Хорошо классикам. Над прочтением "Чайки" до сих пор ломают голову во всем мире, и сколько спектаклей, столько решений и догадок, никого этот факт не смущает, никто не требует от автора пресной определенности!
Режиссер мой, которого я в конце концов написал, мало похож на Эфроса. Он у меня из другой совсем среды, из провинции, отец - военный, детство - по гарнизонам, как рассказывает он сам: офицерские жены, пыль, жара, скука... Как ни странно, много общего с биографией Леонида Филатова, хотя я и знать не мог, что именно ему придется играть эту роль; на пробах отдал предпочтение другому известному актеру, режиссер меня не послушал - и хорошо сделал. Видел я в этой роли, если уж говорить об актерах, Владимира Гостюхина. Человек с таким лицом, из мира совсем не артистического, утверждает себя в искусстве с тем большей страстью и остервенением, так мне представлялось. Сам Гостюхин, прочитав у себя в Минске журнал со сценарием, загорелся этой ролью, даже звонил мне в Москву, как чувствовал.

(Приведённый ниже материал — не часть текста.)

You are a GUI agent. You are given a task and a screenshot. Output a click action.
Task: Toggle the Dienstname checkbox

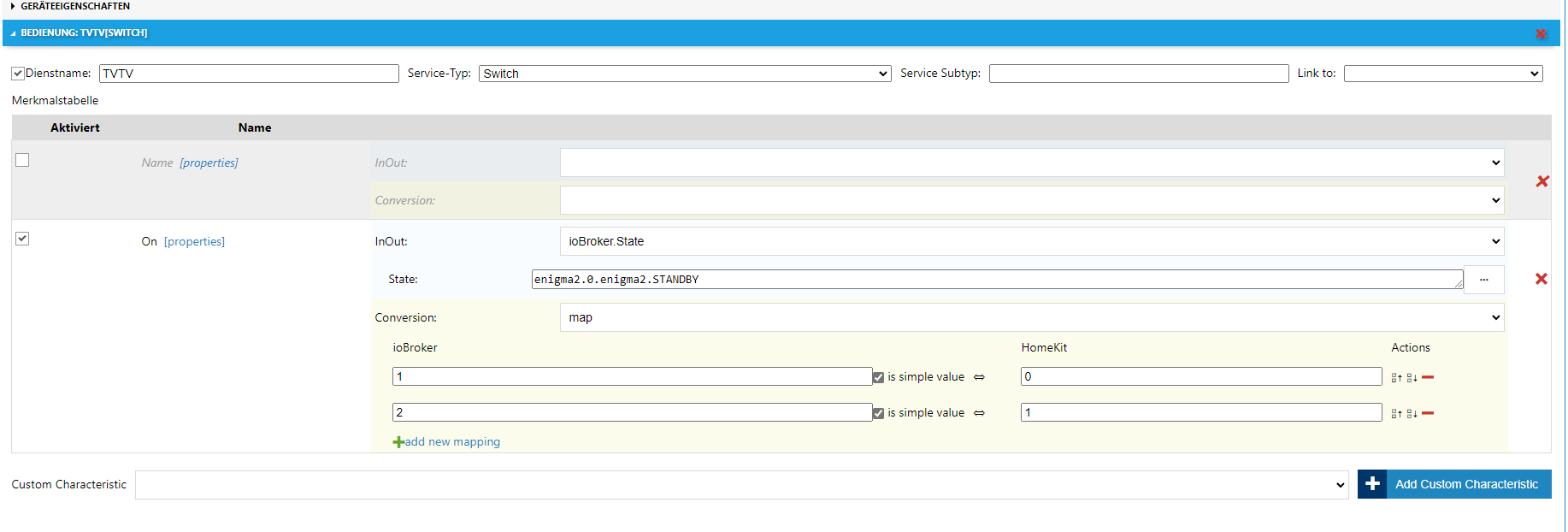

Уже после того как выбор был сделан, я все еще продолжал сомневаться: не слишком ли рафинирован Леня Филатов для моего замысла, есть ли в нем этот "кухаркин сын", что казалось мне особенно важным. Я даже отправился на свидание к артисту тайком от режиссера; мы встретились у него на Таганке, в актерской уборной, за час до спектакля, и весь этот час я рассказывал Филатову про моего героя, а Филатов гримировался и слушал, вежливо поддакивая (автор как-никак). Ролью он, разумеется, распорядился по-своему. Слова о "происхождении" остались, но тема эта не читается. Сыграл он вот этого артистичного с головы до пят, грациозного человека с этой вкрадчивой походкой, будто на цыпочках неумолимо подбирающегося к своим жертвам-актерам.
С режиссером невымышленным, снимавшим фильм - Константином Худяковым - жили мы в конфликте. Он не хотел, потому, очевидно, что не умел - так оно и бывает: не хотят, когда не могут,- снять то, что написано. А именно - эту жизнь вокруг: улицы провинциального города, кафе-стекляшку возле театра, куда забредают актеры, иногда даже в антракте, не сняв камзолы и ботфорты из костюмной пьесы, и где ест яичницу мой одинокий неустроенный герой-режиссер,- все это, вместе с некой седой девушкой, с которой они там знакомятся, напрочь вылетело из фильма, даже не было и снято. Худяков постарался замкнуть нашу историю - все, что можно,- в стенах театра, даже драку Геннадия Фетисова и Олега Зуева - Филатова и Збруева перенес из квартиры в пустой зрительный зал. Думаю, был он по-своему прав. Тогда, помню, мы бурно спорили. Я еще наивно думал, что можно в чем-то переубедить режиссера. Можно-то можно, но что он снимет в результате?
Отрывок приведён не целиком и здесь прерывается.